> _What you have to do_
Put each non-blank line of the records below into a Markdown table with the columns Row and Line, numbering the rows in order.

> _Supplied data_
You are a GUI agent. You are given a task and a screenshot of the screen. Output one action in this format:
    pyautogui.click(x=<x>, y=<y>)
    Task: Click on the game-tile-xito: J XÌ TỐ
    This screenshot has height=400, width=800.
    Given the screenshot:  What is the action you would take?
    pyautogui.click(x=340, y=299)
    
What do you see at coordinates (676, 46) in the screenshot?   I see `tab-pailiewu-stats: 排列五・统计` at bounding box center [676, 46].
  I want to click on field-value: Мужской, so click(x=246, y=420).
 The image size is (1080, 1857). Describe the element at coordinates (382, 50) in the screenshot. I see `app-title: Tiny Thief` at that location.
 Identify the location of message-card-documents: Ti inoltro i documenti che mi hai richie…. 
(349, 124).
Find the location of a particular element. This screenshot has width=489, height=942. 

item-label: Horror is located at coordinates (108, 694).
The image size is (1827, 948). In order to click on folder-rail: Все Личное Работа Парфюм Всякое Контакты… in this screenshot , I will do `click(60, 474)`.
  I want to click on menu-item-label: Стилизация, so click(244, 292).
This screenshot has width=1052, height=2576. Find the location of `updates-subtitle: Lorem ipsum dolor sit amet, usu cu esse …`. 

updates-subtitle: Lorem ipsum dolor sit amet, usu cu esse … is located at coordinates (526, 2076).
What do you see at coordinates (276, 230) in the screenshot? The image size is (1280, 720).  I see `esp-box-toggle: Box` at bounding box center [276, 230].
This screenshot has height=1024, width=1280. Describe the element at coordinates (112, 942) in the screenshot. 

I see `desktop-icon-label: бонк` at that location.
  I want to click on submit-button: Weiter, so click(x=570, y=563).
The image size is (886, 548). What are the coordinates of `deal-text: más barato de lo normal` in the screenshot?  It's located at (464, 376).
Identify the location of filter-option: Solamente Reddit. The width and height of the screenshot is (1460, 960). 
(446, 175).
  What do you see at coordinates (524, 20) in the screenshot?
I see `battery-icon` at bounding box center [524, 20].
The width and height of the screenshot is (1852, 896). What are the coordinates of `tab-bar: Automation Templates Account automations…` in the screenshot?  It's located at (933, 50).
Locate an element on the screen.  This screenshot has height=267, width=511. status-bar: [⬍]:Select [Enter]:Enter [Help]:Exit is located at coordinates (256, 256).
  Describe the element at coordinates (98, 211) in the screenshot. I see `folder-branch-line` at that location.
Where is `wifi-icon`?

> _Answer_
| Row | Line |
|---|---|
| 1 | You are a GUI agent. You are given a task and a screenshot of the screen. Output one action in this format: |
| 2 |     pyautogui.click(x=<x>, y=<y>) |
| 3 |     Task: Click on the game-tile-xito: J XÌ TỐ |
| 4 |     This screenshot has height=400, width=800. |
| 5 |     Given the screenshot:  What is the action you would take? |
| 6 |     pyautogui.click(x=340, y=299) |
| 7 | What do you see at coordinates (676, 46) in the screenshot?   I see `tab-pailiewu-stats: 排列五・统计` at bounding box center [676, 46]. |
| 8 |   I want to click on field-value: Мужской, so click(x=246, y=420). |
| 9 |  The image size is (1080, 1857). Describe the element at coordinates (382, 50) in the screenshot. I see `app-title: Tiny Thief` at that location. |
| 10 |  Identify the location of message-card-documents: Ti inoltro i documenti che mi hai richie….  |
| 11 | (349, 124). |
| 12 | Find the location of a particular element. This screenshot has width=489, height=942.  |
| 13 | item-label: Horror is located at coordinates (108, 694). |
| 14 | The image size is (1827, 948). In order to click on folder-rail: Все Личное Работа Парфюм Всякое Контакты… in this screenshot , I will do `click(60, 474)`. |
| 15 |   I want to click on menu-item-label: Стилизация, so click(244, 292). |
| 16 | This screenshot has width=1052, height=2576. Find the location of `updates-subtitle: Lorem ipsum dolor sit amet, usu cu esse …`.  |
| 17 | updates-subtitle: Lorem ipsum dolor sit amet, usu cu esse … is located at coordinates (526, 2076). |
| 18 | What do you see at coordinates (276, 230) in the screenshot? The image size is (1280, 720).  I see `esp-box-toggle: Box` at bounding box center [276, 230]. |
| 19 | This screenshot has height=1024, width=1280. Describe the element at coordinates (112, 942) in the screenshot.  |
| 20 | I see `desktop-icon-label: бонк` at that location. |
| 21 |   I want to click on submit-button: Weiter, so click(x=570, y=563). |
| 22 | The image size is (886, 548). What are the coordinates of `deal-text: más barato de lo normal` in the screenshot?  It's located at (464, 376). |
| 23 | Identify the location of filter-option: Solamente Reddit. The width and height of the screenshot is (1460, 960).  |
| 24 | (446, 175). |
| 25 |   What do you see at coordinates (524, 20) in the screenshot? |
| 26 | I see `battery-icon` at bounding box center [524, 20]. |
| 27 | The width and height of the screenshot is (1852, 896). What are the coordinates of `tab-bar: Automation Templates Account automations…` in the screenshot?  It's located at (933, 50). |
| 28 | Locate an element on the screen.  This screenshot has height=267, width=511. status-bar: [⬍]:Select [Enter]:Enter [Help]:Exit is located at coordinates (256, 256). |
| 29 |   Describe the element at coordinates (98, 211) in the screenshot. I see `folder-branch-line` at that location. |
| 30 | Where is `wifi-icon`? |